There is a compelling alternative for how
we can coexist on an increasingly crowded planet. Political philosopher
Bhikhu Parekh starts from the premise that "the grandeur and depth of
human life is too great to be captured in one culture". That each
culture nurtures and develops some dimension of being human, but in that
process it misses out others, and that progress will always come from
dialogue between cultures. "We are all prisoners of our
subjectivity," argues Parekh, and that is true of us individually and
collectively, so we need others to expose our blindnesses and to increase
our understanding of our humanity.
Parekh argues that liberalism is right to
assert that there are universal moral principles (such as the rights of
women, free speech and the right to life), but wrong to insist there is
only one interpretation of those principles and that that is its own.

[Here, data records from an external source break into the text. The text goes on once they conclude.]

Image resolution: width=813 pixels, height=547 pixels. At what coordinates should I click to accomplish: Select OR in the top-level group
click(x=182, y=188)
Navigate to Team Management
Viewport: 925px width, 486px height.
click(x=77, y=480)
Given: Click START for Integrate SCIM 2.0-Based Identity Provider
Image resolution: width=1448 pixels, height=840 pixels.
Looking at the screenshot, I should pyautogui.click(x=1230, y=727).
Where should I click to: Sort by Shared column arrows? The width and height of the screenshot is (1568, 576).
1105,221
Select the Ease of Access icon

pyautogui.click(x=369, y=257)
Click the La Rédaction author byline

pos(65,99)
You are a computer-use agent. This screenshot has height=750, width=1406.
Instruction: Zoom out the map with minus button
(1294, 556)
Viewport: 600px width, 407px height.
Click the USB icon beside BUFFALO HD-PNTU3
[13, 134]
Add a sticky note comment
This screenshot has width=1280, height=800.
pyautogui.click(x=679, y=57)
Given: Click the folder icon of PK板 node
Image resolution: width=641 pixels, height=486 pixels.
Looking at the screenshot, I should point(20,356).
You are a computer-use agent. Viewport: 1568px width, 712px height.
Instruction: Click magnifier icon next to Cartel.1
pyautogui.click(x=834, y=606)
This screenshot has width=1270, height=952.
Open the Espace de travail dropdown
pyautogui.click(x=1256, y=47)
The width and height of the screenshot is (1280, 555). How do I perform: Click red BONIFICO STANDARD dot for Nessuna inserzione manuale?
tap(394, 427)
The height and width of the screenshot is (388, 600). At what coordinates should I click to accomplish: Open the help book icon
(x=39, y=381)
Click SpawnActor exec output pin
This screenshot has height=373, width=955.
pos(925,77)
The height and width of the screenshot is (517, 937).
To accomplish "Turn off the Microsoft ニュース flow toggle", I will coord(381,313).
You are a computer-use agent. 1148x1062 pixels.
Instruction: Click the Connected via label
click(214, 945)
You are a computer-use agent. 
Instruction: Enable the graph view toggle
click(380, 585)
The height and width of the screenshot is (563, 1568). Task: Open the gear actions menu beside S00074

Rights come into conflict and every culture negotiates different
trade-offs between them.
To understand those trade-offs is sometimes
complex and difficult. But no one culture has cracked the prefect
trade-off, as western liberalism in its more honest moments is the first
to admit. There is a huge amount we can learn from Islam in its social
solidarity, its appreciation of the collective good and the generosity and
strength of human relationships. Islamic societies are grappling with
exactly the same challenge as the west - how to balance freedom and
responsibility - and we need each other's help, not each other's brands of
fundamentalism. If we are asking Islam to stamp out their fundamentalism,
we have no lesser duty to do the same.